For workers surveyed in the US by Otta.ai, meetings account for an average of 18 hours of workers’ workweek. Credit: Otta.ai
Post-Covid meetings flourish
This is even more important as companies find it increasingly difficult to adapt their organizations to new hybrid working methods following the Covid crisis and the rise of teleworking. Faced with the challenge of coordinating teamwork when their employees are geographically dispersed, they responded by increasing the number of… meetings. The Asian tech company tracked how its 10,000 employees performed last year from April 2019 to August 2020. It found that they were 30% more productive when working remotely from home. But this extra effort was futile as their productivity dropped by …20%. In fact, meetings took up all their overtime.
This study seems to confirm it Bartleby’s Law adopted by the newspaper several years ago The Economist, and that means 80% of the time of 80% of the meeting attendees is wasted. Studies in France are rare, but the most recent one (2017) goes in the same direction. A study by OpinionWay of 1,012 employees at companies with 500 or more employees shows that employees spend an average of 4.5 hours per week in meetings, or 3.4 weeks per year. And more than twice as much for executives (6.2 weeks). However, slightly more than half of these meetings (52%) are considered productive. A quarter of the participants admit that their existence is useless. But it’s hard to say no. David Grady, an American expert on time management, explains this passivity with what he calls “Automatic Acceptance Syndrome”. It’s a real “global epidemic,” he claims, “of accepting a meeting request as soon as it appears on our calendar. It’s an involuntary reflex—click—it’s scheduled!”

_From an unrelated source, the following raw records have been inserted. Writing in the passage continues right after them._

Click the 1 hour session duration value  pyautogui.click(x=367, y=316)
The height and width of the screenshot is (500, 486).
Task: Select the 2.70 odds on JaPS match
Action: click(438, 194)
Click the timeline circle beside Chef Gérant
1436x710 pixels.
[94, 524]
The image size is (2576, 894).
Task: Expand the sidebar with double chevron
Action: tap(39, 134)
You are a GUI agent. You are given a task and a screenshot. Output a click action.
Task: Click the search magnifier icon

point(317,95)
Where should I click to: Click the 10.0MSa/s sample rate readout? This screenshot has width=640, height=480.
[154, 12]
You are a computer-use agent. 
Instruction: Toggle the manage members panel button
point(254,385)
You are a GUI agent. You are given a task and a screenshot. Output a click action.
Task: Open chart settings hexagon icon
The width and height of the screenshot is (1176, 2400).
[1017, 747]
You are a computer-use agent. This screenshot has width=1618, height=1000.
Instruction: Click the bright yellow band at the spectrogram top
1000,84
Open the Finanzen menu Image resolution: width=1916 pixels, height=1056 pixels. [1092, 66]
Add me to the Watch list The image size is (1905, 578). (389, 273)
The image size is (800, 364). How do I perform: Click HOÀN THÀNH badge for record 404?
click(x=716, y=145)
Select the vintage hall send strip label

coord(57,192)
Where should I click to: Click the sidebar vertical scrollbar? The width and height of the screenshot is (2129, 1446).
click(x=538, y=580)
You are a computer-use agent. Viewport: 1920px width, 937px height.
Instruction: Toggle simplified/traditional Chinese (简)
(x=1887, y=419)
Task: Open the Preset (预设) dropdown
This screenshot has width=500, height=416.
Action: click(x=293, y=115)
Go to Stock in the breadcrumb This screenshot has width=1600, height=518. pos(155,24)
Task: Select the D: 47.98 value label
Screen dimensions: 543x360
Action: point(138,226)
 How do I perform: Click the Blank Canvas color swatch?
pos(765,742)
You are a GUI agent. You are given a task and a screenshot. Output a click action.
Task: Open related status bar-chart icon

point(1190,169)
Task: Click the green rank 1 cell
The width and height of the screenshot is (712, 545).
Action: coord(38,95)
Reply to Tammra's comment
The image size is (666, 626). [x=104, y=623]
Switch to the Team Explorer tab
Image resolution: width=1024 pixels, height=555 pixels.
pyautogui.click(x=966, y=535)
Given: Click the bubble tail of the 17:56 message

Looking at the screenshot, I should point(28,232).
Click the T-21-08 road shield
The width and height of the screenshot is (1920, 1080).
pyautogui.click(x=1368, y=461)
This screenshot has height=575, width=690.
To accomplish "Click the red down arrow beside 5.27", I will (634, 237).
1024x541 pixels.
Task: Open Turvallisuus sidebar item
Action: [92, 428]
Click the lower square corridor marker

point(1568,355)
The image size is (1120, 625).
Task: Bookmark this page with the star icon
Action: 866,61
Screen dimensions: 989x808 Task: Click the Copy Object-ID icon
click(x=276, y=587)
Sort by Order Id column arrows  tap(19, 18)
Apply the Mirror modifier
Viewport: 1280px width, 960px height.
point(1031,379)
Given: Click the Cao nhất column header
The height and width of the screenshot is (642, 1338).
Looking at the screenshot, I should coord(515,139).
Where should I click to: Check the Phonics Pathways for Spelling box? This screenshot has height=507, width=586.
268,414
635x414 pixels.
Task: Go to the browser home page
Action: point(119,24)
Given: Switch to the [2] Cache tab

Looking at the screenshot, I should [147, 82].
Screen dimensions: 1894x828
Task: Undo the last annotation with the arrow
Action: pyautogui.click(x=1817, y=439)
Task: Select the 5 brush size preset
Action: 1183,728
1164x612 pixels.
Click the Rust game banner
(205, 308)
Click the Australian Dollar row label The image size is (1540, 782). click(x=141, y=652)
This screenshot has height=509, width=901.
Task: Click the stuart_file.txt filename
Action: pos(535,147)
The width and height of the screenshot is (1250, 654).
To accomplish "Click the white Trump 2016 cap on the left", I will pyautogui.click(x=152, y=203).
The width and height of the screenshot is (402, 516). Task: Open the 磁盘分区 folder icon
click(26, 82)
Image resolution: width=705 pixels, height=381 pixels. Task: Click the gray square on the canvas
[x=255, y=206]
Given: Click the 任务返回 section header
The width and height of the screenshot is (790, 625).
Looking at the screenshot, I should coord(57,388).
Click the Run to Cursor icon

Six principles of Elon Musk
The solution? Apply Jeff Bezos’ two pizza method. The founder of Amazon established the “two pizza rule” at the launch of his company: the participants of the meeting should be able to eat only two pizzas. LinkedIn and Facebook have long toyed with “co-walking”: meetings while walking around each group’s campus. In France, some companies follow the “standing meeting”, which has the merit of shortening discussions due to fatigue of the kneecaps. But Elon Musk has a more radical solution: say no! On November 25th, he sent a very clear message to Tesla employees, giving them a productivity guide that included six principles:
- Avoid large gatherings, they discourage arguments
- Leave meetings or you will bring nothing. It’s not rude to break up…
- Forget the hierarchical chain to communicate with your colleagues
- Rather than being clever, be clear. no jargon.
- Ditch regular meetings – text or email instead
- Be practical, follow the company’s goals, not the rule
Tesla’s founder isn’t always inspired in his messages to employees. But you can’t blame him for being so open about it.